Monthly Archives: November 2011

Wu Wei and Control

If you believe in something called “motor control”, then the non-volitional action underlying the concept of Wu Wei will appear odd.

Imagine a busy road in which many cars manage to drive at high speed, without crashing. If now, one driver makes a very serious error, his car goes places it should not go, maybe turning over, and crashing. In a conventional account, we say he “lost control”. In the account suggested here, you might better say he “regained control”. For all those cars that do not crash, clearly they are not being controlled. Rather, they are integrated as components within a larger system, the trafic flow. The conditions that allow optimal traffic flow include clear road markings, good visibility, road-worthy cars, non-drunken drivers, etc. When one driver crashes, that system has collapsed, and the car is now acting independently. So the car+driver system has, in a slightly odd sense, reasserted its autonomy, made itself independent, and regained control. But with that, there is clumsiness, ineffectiveness, and a crash.

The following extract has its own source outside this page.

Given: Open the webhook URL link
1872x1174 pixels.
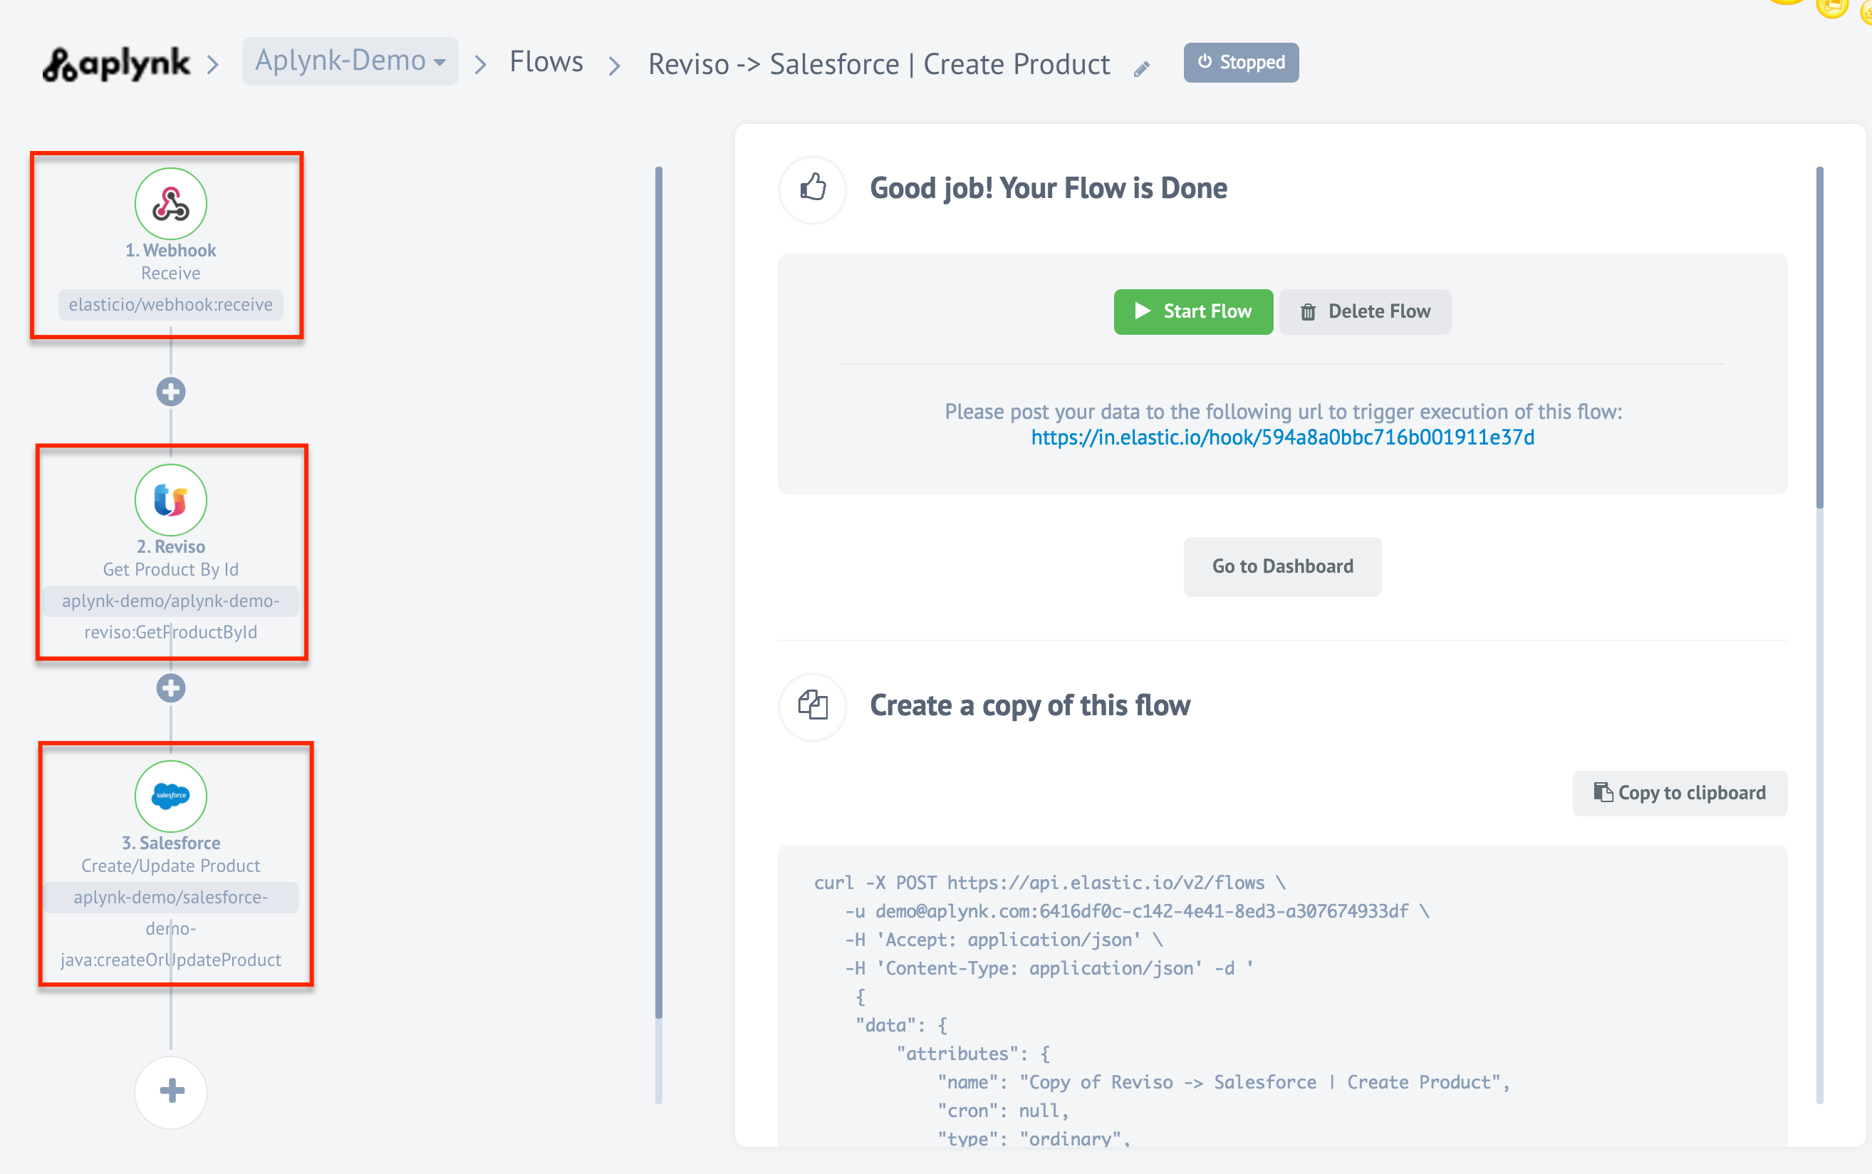Looking at the screenshot, I should point(1282,438).
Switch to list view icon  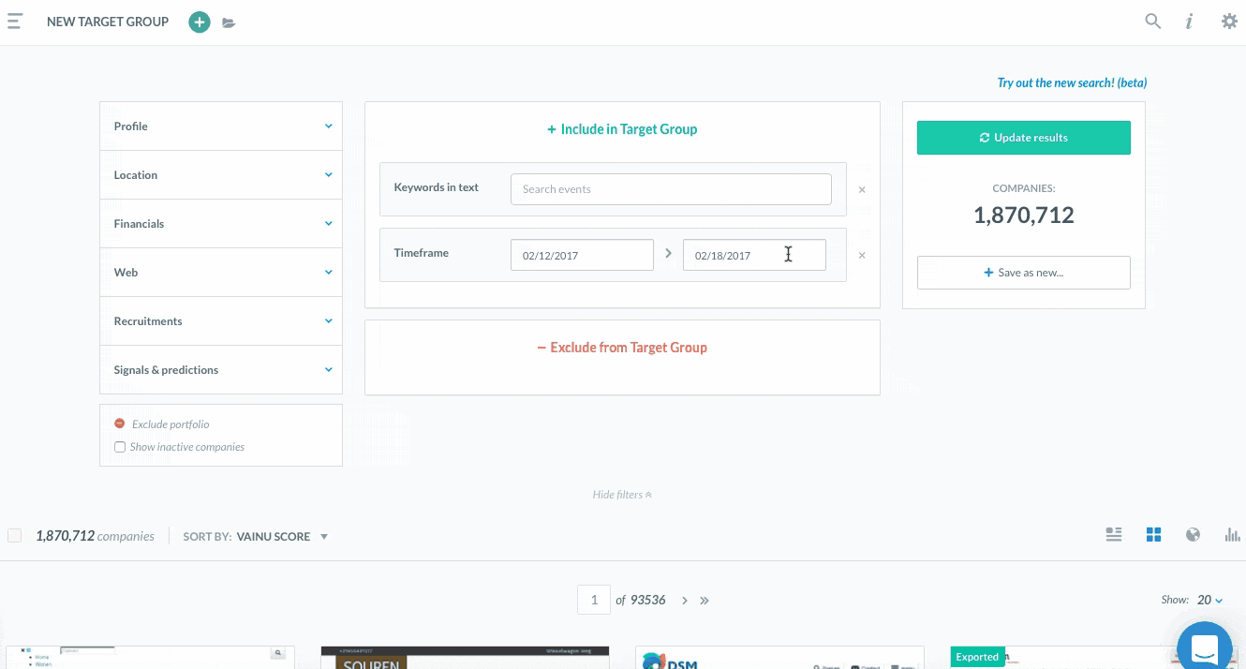tap(1114, 535)
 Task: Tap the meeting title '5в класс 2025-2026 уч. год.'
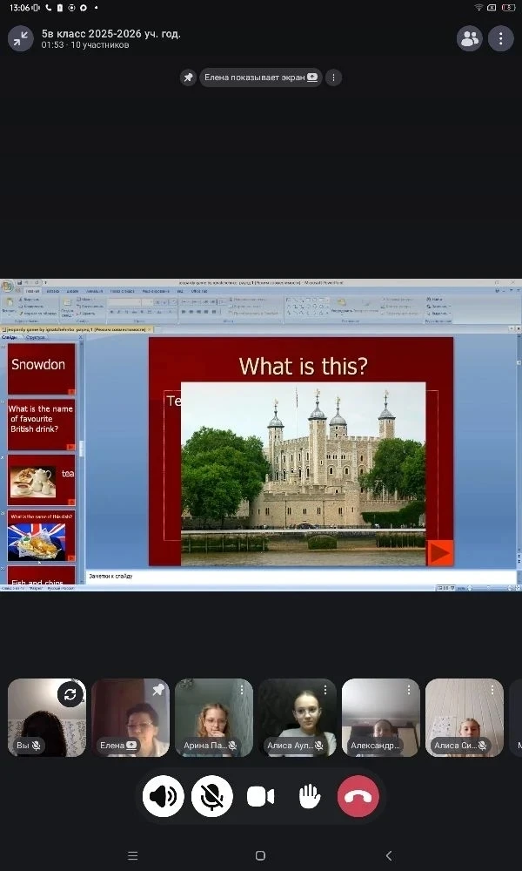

Wu wei is action without the clumsiness of a locus of control.

Postscript: This distinction parallel’s Terrence Deacon’s account of orthograde and contragrade processes. The cars that act as components within a superordinate domain of autonomy illustrate the former. The car that makes itself independent, and then collides with and threatens the domain of ordered driving, illustrates the contragrade.

Prothetic-Metathetic and the sixth sense

The buddhists have a fairly well worked out description of 6 senses, which are (oddly) the 5 familiar in the West: sight, hearing, touch, smell, and taste, and a sixth, which is thought.

First off, note that the familiar five provide a bad description of the sensory component of our being. Smell and taste are not separate. Touch is not one, but a whole host, of senses, including heat, vibration, pain and gentle touch, and then there’s all the proprioceptive and vestibular stuff. OK. But to Western eyes, the notion of thought as a sense is a bit peculiar. We actually don’t have a good account of what thought is, so this is interesting. How do we make sense of thought as a sixth sense?

Most notions of sense are predicated upon a split between organism and world. But everything we know about consciousness assures us that the domain of present phenomenal experience arises from the embeddedness of an organism in a world, without a dualistic, causal split between these two co-defining things.

In psychophysics, there is an old distinction between prothetic and metathetic features of a stimulus, or a sensory channel. Consider sound. Some features of sound are of the “how much” variety. Loudness, for example. Sound can be overly loud. But frequency of a pitched sound is not of this kind. There, the discriminations we make are of the “what kind and where” type. A note cannot be unbearably high pitched in the same way that it can be unbearably loud. The “too much” features are prothetic (brightness is another such), the “what kind” features are metathetic (color or hue belongs here).

If we reject the inner/outer distinction, and acknowledge the difficulty in trying to force a divide between subject and world, then much of thought appears as a primarily metathetic modality specific way of bringing forth a world, not really different from many aspects of vision or audition. Perhaps we should talk to the Buddhists.

Eyes everywhere

Meister Eckhart, the 14th Century Christian mystic, spoke of the unity found in mystical experience, saying “The eye by which I see God is the same as the eye by which God sees me. My eye and God’s eye are one and the same – one in seeing, one in knowing, and one in loving”.

When mystics from all traditions speak of the mystical experience, this unity that transcends any individual being is a constant – in both theist and non-theist traditions alike.

My friend, Wei Wu Wei, repeatedly says “The eye cannot see itself”, paraphrasing Francis of Assisi, who noted “That which you are looking for is that which is looking”.

The recurrent use of the notion of seeing, and the impossibility of seeing the spark of subjectivity with which we identify, speaks of a single insight, resistent to expression in dualist language. I frequently speak of experience, as if it were a thing. Experience is not that which is to be found in the world; it is that which gives us a world in the first place.

But perhaps my other friend Victor, curator of a wonderful Indian sculpture park, put it best thus: “A single point can not be grasped”.